TASK PROMPT
If a line in the material below has the word "computer", copy it.

::: DATA TO USE :::

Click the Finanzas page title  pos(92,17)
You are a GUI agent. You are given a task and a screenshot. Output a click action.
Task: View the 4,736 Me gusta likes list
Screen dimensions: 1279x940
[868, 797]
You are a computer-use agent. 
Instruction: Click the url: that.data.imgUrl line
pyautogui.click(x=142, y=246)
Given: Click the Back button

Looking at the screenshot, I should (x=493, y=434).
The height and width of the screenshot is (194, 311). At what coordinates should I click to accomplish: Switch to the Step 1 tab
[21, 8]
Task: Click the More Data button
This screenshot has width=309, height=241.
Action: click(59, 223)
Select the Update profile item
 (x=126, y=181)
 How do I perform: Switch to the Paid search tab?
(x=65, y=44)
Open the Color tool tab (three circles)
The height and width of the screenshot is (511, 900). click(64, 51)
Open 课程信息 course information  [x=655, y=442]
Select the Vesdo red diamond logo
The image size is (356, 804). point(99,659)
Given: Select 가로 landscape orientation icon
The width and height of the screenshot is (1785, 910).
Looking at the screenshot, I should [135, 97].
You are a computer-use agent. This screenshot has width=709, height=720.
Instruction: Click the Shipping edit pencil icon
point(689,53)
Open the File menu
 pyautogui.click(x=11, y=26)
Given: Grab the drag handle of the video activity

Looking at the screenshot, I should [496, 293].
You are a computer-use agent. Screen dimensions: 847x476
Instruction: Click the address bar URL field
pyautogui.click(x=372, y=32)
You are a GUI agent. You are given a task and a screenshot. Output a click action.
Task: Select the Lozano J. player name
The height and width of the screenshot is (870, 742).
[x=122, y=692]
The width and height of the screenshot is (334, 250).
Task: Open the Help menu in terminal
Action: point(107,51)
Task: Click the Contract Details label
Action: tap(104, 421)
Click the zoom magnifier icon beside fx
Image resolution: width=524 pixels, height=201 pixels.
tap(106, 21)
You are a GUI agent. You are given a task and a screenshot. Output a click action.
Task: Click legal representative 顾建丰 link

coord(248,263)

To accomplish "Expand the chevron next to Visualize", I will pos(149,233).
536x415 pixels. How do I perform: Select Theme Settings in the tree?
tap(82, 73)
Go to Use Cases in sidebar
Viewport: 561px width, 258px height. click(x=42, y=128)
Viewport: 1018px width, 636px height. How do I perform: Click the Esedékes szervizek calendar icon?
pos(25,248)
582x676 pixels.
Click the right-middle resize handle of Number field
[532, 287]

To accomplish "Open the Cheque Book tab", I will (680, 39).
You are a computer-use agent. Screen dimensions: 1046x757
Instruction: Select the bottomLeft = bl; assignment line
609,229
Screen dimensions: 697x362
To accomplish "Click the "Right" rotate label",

:::

EXERCISE RESULT
You are a computer-use agent. 
You are a computer-use agent. This screenshot has width=709, height=720.
You are a computer-use agent. Screen dimensions: 847x476
You are a computer-use agent. Screen dimensions: 1046x757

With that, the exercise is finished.